Namun, ada salah satu cerita yang tidak terlupakan. Saat itu, saya mendampingi anak-anak Rohingya yang terdampar di Aceh, tepatnya di Pidie Jaya dan di Lhoksukmawe. Kenapa sangat terkesan? Karena anak-anak tersebut tidak bisa bahasa Indonesia, begitu juga dengan kami yang tidak bisa berbahasa Rohingnya. Sehingga menjadi tantangan bagi saya dan tim agar mendongeng meskipin saling mengerti bahasa masing-masing.

Akhirnya, dengan bantuan relawan yang sedikit mengerti bahasa mereka, ditambah dengan trik sulap sederhana, anak-anak Rohingnya itu mau berkumpul.

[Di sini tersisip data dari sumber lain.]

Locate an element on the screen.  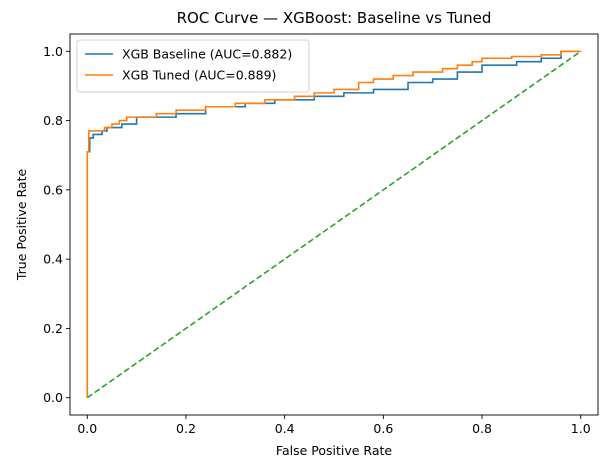
legend-label: XGB Baseline (AUC=0.882) is located at coordinates (207, 54).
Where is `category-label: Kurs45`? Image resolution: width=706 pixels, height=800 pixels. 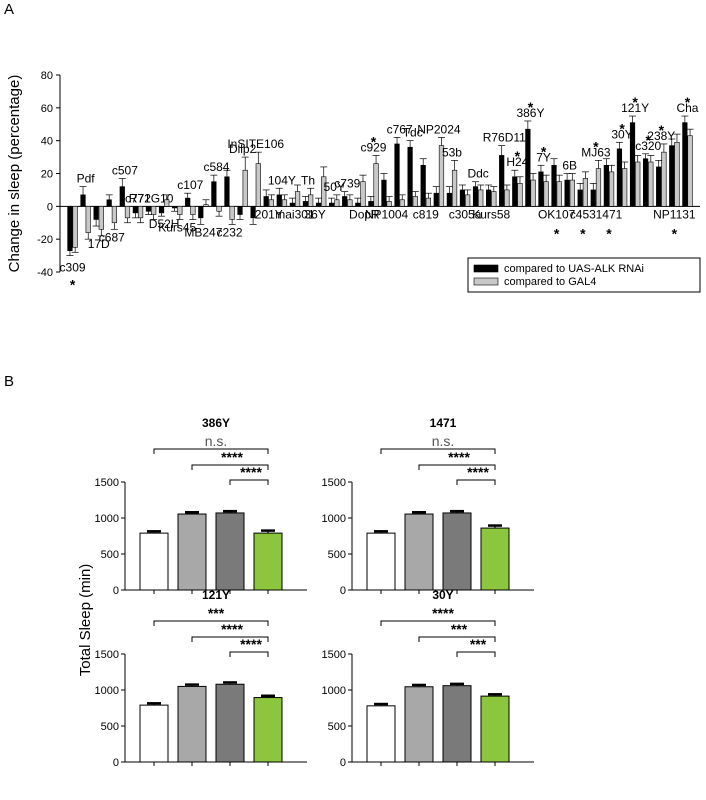
category-label: Kurs45 is located at coordinates (177, 227).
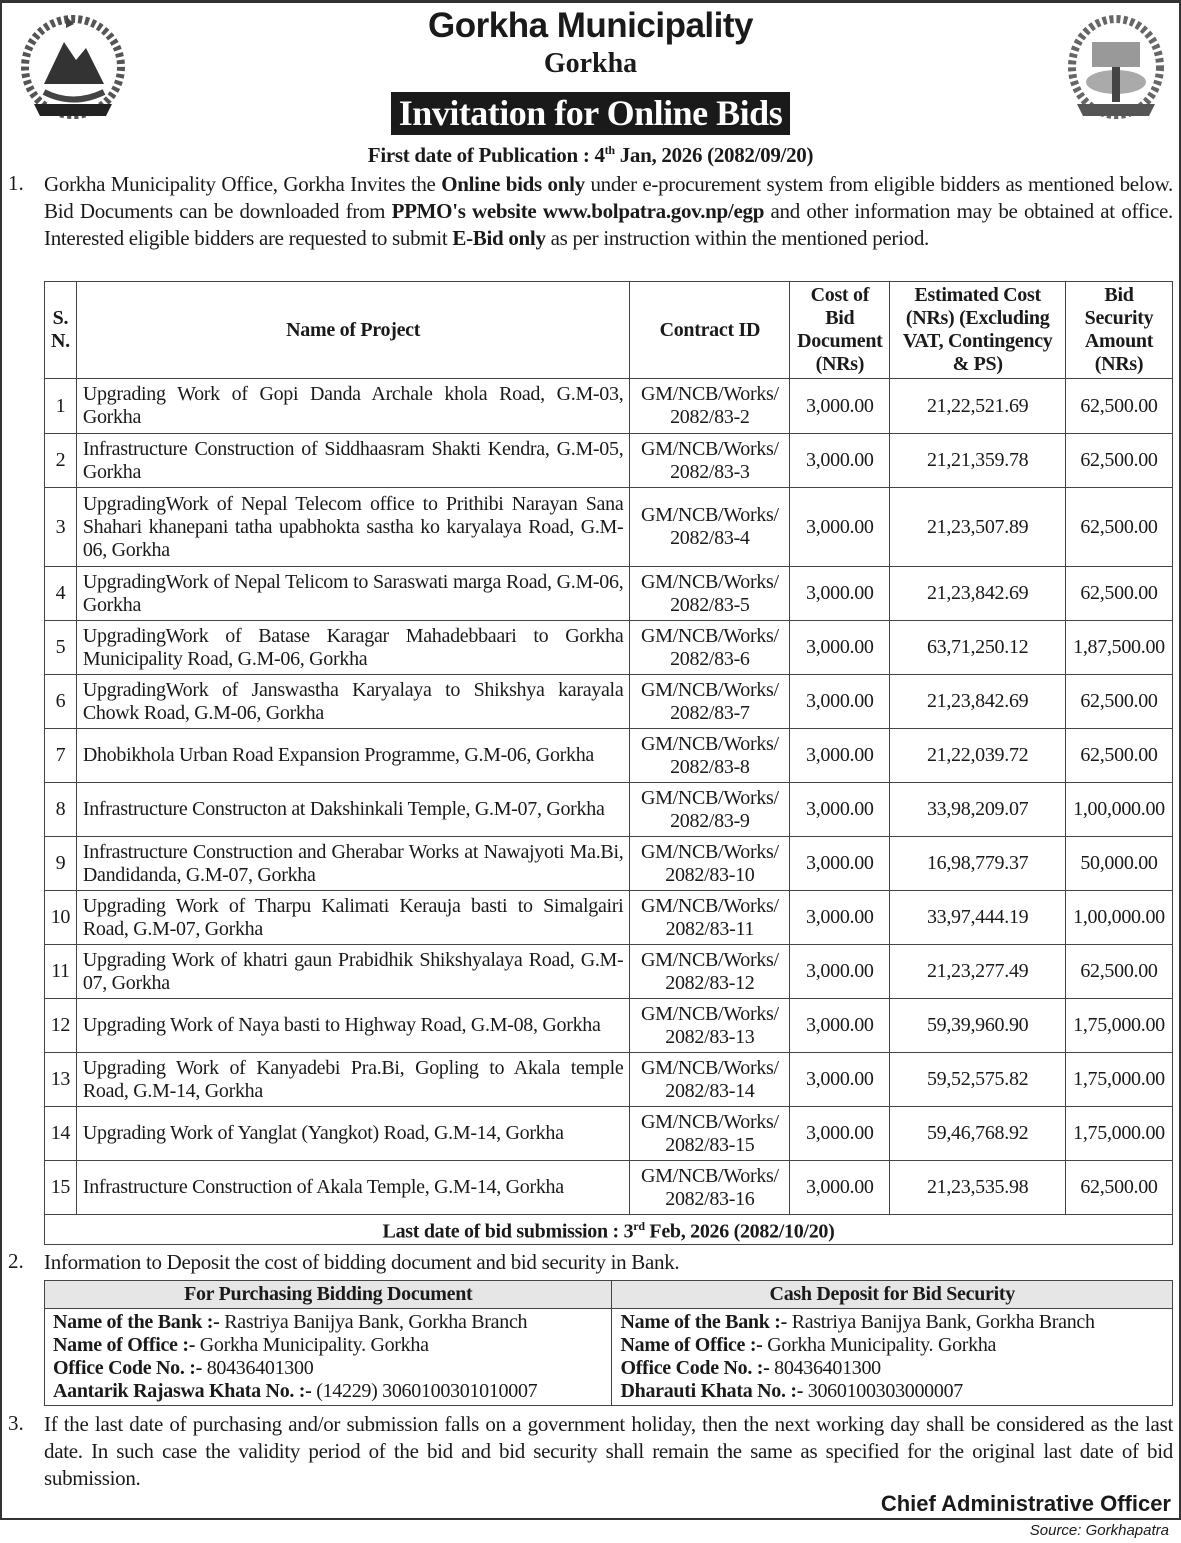  I want to click on estimated-cost: 21,23,535.98, so click(978, 1188).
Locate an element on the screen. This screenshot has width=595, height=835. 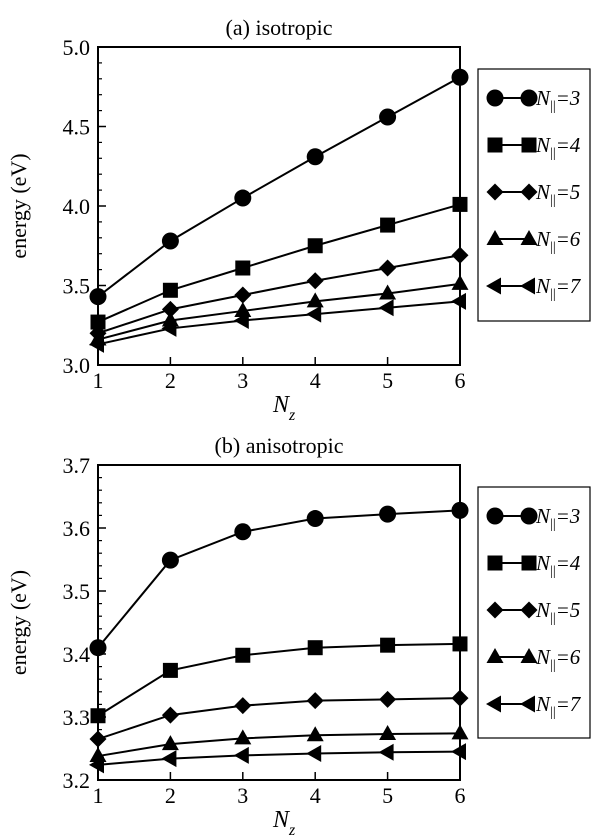
series-triangle-up is located at coordinates (279, 744).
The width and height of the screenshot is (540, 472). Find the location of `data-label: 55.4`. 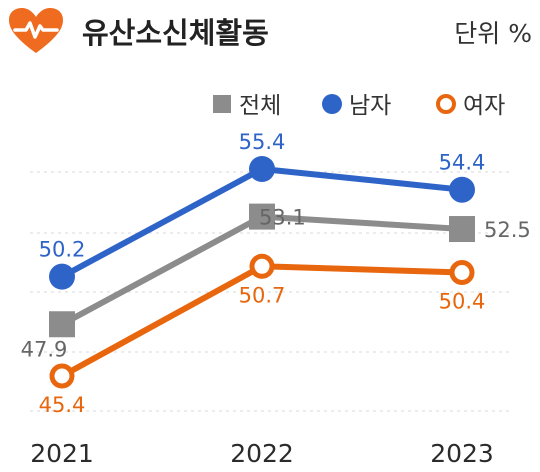

data-label: 55.4 is located at coordinates (262, 142).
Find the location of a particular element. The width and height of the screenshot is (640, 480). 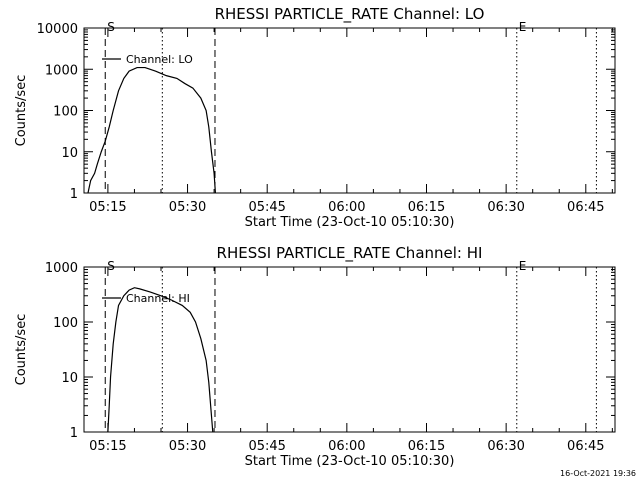

legend-label: Channel: HI is located at coordinates (158, 298).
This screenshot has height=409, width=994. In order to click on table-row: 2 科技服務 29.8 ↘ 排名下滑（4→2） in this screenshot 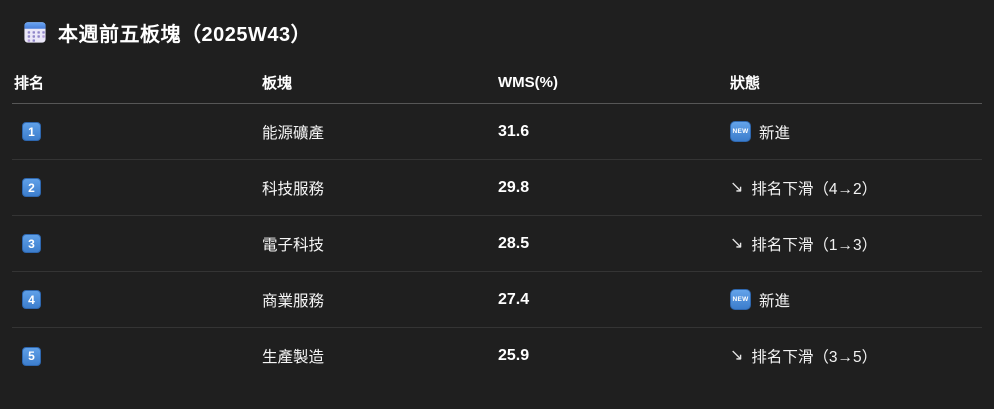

Kami memutuskan mendongeng model pantomim dengan ditemani boneka peraga. Ternyata cara ini membuat anak-anak terkesan. Hebatnya, dalam rentang waktu hanya sekitar 3 minggu, anak-anak yang pertama kali datang dipenuhi ketakutan, menjadi berbaur layaknya tidak sedang melalui tiga bulan dalam perjalanan laut. 

Tantangan apa lagi yang pernah dihadapi oleh Geppuk? 

Selain karena wilayah di Indonesia yang sulit dilalui, berbukit-bukit, terjal, dan lain sebagainya, ada juga tantangan pada pendanaan. Terutama, di daerah-daerah yang memerlukan pendampingan secara intensif dan memiliki banyak titik pendampingan. Karena dana terbatas, akhirnya kami hanya melakukan pendampingan di beberapa titik saja.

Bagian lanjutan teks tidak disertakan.